Read our latest registration data report
We've published figures from April 2018 to March 2019
Our latest figures published today (Wednesday 8 May) show around 8,000 more nurses, midwives and nursing associates are now registered to work in the UK compared to 12 months ago.
At a time when every report on the health and care workforce shines a spotlight on the shortfall of nursing and midwifery professionals needed to deliver the best, safest care for people; our data report explores the numbers of nurses, midwives and nursing associates joining and leaving the register between 1 April 2018 and 31 March 2019.
The data reveals a 126 percent leap in the number of nurses and midwives from outside of the EU registering to work in the UK for the first time – rising from 2,720 last year to 6,157 this year.
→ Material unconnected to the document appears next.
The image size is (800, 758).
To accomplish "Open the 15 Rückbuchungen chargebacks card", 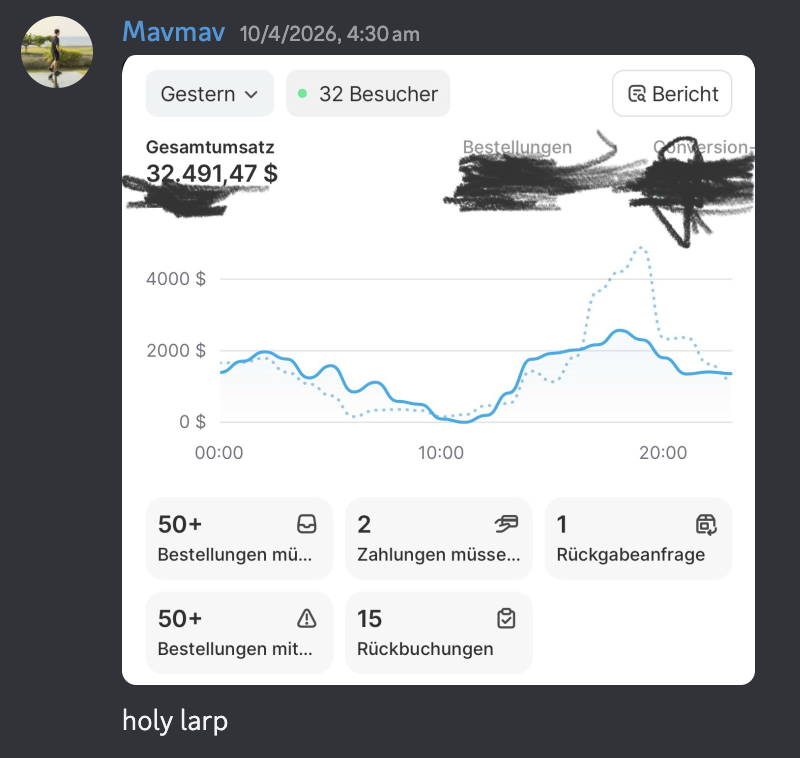I will click(x=439, y=633).
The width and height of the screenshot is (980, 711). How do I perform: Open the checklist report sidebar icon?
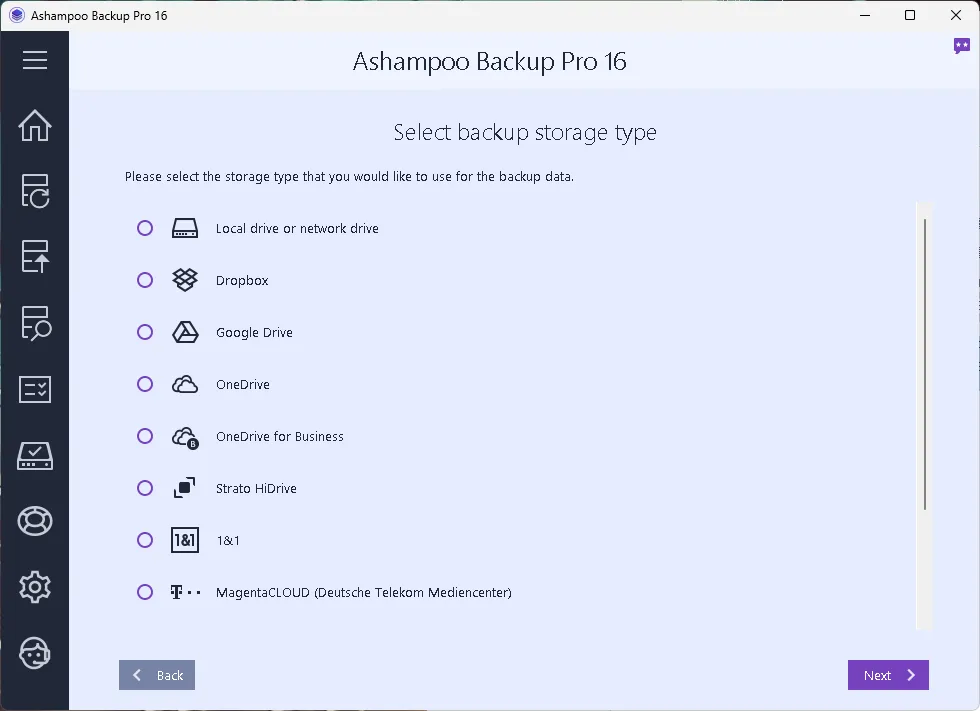35,389
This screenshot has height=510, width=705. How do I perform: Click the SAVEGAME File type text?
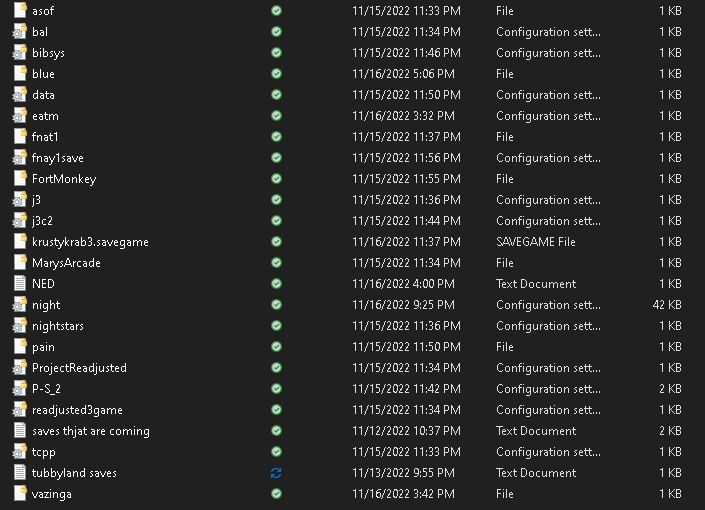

This follows a number of changes we’ve made to streamline our systems and better support those applicants who meet the required high standards, through the registration process.
Figures also show an overall increase of more than 5,000 UK trained nurses, midwives and, in England only, nursing associates, driven by an increase of 1,567 joining the register for the first time and a decrease in those leaving.
The number of nursing and midwifery professionals from the EU continues to decline. Following a peak of 38,024 in March 2017, the number has reduced to 33,035 this year – a 13 percent drop (nearly 5,000) over two years.
The number of midwives registered to work in the UK continues to increase – rising from 43,641 to 44,204 – an increase of 563 (1.3 per cent). This includes those who hold both a nursing and midwifery registration.
This year we asked over 11,000 people who left our register over a six month period in 2018 the reasons why they left. Findings from that survey show that the top reason for leaving was retirement, however almost a third (1,050) of the 3,504 respondents cited too much pressure leading to stress and/or poor mental health as a top reason for leaving.
Elsewhere in the survey findings, 51 percent (92) of those nurses and midwives who trained within the EU, left the register and responded to the survey stated Brexit as a reason for encouraging them to consider working outside the UK.
While 20 percent (630) of the 3,210 nurses and midwives who trained in the UK and responded to the survey said they were disillusioned by the quality of the care provided to patients.
When looking at the age profile of the register, the under 30 age group is growing, so too is the 51 and over age group. While the proportion of people on our register in the 31–50 age group is decreasing.
Andrea Sutcliffe, our Chief Executive and Registrar, said:
“Nurses, midwives and nursing associates make an enormous contribution to the health and wellbeing of millions of people each year so I’m delighted to see such an increase in those joining our register.
“It’s encouraging to know this is being driven by both UK trained and overseas professionals. It’s clear the changes we’ve introduced – to make it more straightforward for those people with the right skills and knowledge to come and work here from abroad – are making a real difference.
“However, we only have to look at the well documented concerns around high vacancy and turnover rates that exist right across health and social care to know there’s a long way to go before we have all the people we need to ensure the best and safest care for everyone.
“And while there has been a drop in the number of people leaving the register, our survey fires yet another warning shot – that the pressures nurses and midwives face are real and must be taken seriously if we are to properly attract, support and retain the workforce that we need now, and for the future.”